蛋白质是生命活动的关键执行者,其合成、定位、功能发挥与清除共同维持机体稳态。
一旦某些蛋白质在不恰当的组织、时间出现过量表达,或构象与功能发生异常,就可能触发炎症失衡、代谢紊乱、细胞死亡等连锁反应,进而推动疾病发生发展。
如何在复杂体内环境中以足够的选择性与可控性清除“致病蛋白”,长期以来是化学生物学与转化医学的重要命题。
从技术脉络看,靶向蛋白质降解以细胞固有的蛋白酶体系统为“清除通道”,通过诱导靶蛋白发生泛素化标记,使其被识别并降解,相比传统抑制剂仅“堵住功能”,这一路径更强调从源头“减少蛋白存量”,因此被认为可覆盖更多类型靶点。
然而在体内应用中,现有策略常面临两类关键瓶颈:一是难以在特定组织富集并有效作用,二是缺乏对降解发生时机的精确控制。
若无法兼顾空间与时间两维度的选择性,不仅影响效率,也会放大脱靶与安全性风险,制约其进一步走向临床。
针对上述痛点,中国科学院化学研究所汪铭研究团队从材料与化学生物学交叉切入,提出超分子靶向嵌合体(SupTAC)概念,并通过金属—有机笼多级自组装构建结构稳定、表面可功能化的超分子纳米粒。
在此基础上,团队在纳米粒表面原位组装两类关键“功能模块”:一端用于招募目标蛋白,另一端用于招募E3泛素连接酶,进而在细胞内促成目标蛋白被泛素化并进入降解流程。
这一设计将“可承载、可装配、可调控”的超分子平台与“定向引导降解”的分子机制结合起来,为体内精确调控提供新的工程化支点。
在“原因”层面,SupTAC强调通过平台化结构来解决“体内可用性”难题:其表面物理化学性质可调,使其更有机会通过受体识别与体内分布调控,在特定组织实现相对优势富集,从而形成组织选择性的降解策略;与此同时,SupTAC具有可编程特征,通过替换不同的靶蛋白招募配体,可扩展到不同靶点,甚至实现多种蛋白的协同降解,为应对复杂疾病中多通路异常提供可能。
在“影响”层面,研究展示了该策略在活体动物中的应用:团队建立了面向肺、肝等组织的靶蛋白降解方法,并在肺部实现对长链酰基辅酶A合成酶的靶向降解,进而显著抑制脂多糖诱导的肺细胞铁死亡及炎症反应。
这一结果提示,蛋白“定点清除”有望成为调控病理过程的新工具:在炎症、感染相关损伤、代谢异常等场景中,如果能够在关键组织将关键蛋白从“过度活跃”拉回到可控范围,可能带来比单纯阻断信号更稳定的系统性收益。
在“对策”层面,SupTAC进一步引入生物正交激活思路,对蛋白招募配体进行“锁定—激活”的化学设计,并借助外源小分子触发原位激活,从而将降解发生限定在特定时间窗口内。
这相当于为体内蛋白降解加上“时间开关”,为治疗过程中把握剂量—时程关系、减少不必要的系统暴露提供了新的解决方案。
研究还显示,该体系在包括非人灵长类动物在内的多种模型中表现出稳定、高效的时空可控降解能力,为其可转化性提供了更具说服力的证据链。
面向“前景”,业内普遍认为靶向蛋白质降解技术的临床落地,关键在于有效性与安全性如何在体内场景中同时成立。

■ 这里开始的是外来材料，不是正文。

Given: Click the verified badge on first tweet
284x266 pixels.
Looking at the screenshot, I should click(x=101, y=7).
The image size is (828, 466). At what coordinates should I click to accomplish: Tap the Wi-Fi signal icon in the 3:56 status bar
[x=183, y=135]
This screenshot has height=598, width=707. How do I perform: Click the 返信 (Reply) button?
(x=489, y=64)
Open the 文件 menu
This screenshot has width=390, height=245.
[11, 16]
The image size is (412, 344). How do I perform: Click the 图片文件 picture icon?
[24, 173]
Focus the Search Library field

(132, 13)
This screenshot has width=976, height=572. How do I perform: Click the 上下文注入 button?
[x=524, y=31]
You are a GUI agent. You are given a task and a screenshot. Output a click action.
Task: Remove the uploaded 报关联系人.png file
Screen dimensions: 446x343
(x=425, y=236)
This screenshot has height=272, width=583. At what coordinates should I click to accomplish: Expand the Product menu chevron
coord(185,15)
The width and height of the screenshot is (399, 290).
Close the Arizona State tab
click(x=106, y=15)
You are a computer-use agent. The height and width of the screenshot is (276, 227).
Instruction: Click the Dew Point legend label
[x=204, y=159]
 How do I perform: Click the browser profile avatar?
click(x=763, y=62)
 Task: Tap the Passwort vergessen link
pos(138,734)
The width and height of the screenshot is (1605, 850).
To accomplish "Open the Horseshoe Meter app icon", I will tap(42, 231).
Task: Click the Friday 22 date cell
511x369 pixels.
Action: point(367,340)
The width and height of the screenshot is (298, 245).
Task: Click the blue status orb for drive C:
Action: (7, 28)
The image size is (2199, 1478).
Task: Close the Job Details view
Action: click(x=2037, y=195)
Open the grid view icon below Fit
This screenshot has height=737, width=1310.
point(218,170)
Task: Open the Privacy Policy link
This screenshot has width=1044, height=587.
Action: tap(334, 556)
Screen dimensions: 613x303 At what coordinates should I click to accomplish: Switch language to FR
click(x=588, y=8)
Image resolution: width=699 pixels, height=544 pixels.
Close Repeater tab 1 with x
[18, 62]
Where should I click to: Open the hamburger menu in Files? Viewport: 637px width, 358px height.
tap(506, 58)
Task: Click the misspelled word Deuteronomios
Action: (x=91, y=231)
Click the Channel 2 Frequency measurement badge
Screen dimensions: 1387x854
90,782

SupTAC以超分子平台为载体,将“可编程靶点适配”“组织选择性分布”“时间窗口可控”三者纳入同一体系设计,为突破体内应用边界提供了新的范式。
下一步,围绕药代动力学与免疫相容性评估、长期给药安全性、不同疾病模型的疗效验证,以及规模化制备与质量控制等问题,仍需在基础研究与转化研究之间持续打通。
随着对致病蛋白网络的识别更精细、对组织递送更可控,这类“定点定时降解”平台有望在疾病机制解析、创新靶点验证和药物研发中发挥更大作用。
蛋白质精准降解技术的突破代表了生命科学向更精细化、更可控化方向发展的重要进步。
汪铭团队的这项成果充分体现了基础科学研究与临床应用需求的有机结合,展现了中国在化学生物学领域的创新能力和科技实力。
随着该技术的进一步完善和应用拓展,有望在不久的将来为众多疑难杂症的治疗带来新的希望,同时也为全球生物医药领域的发展贡献中国智慧。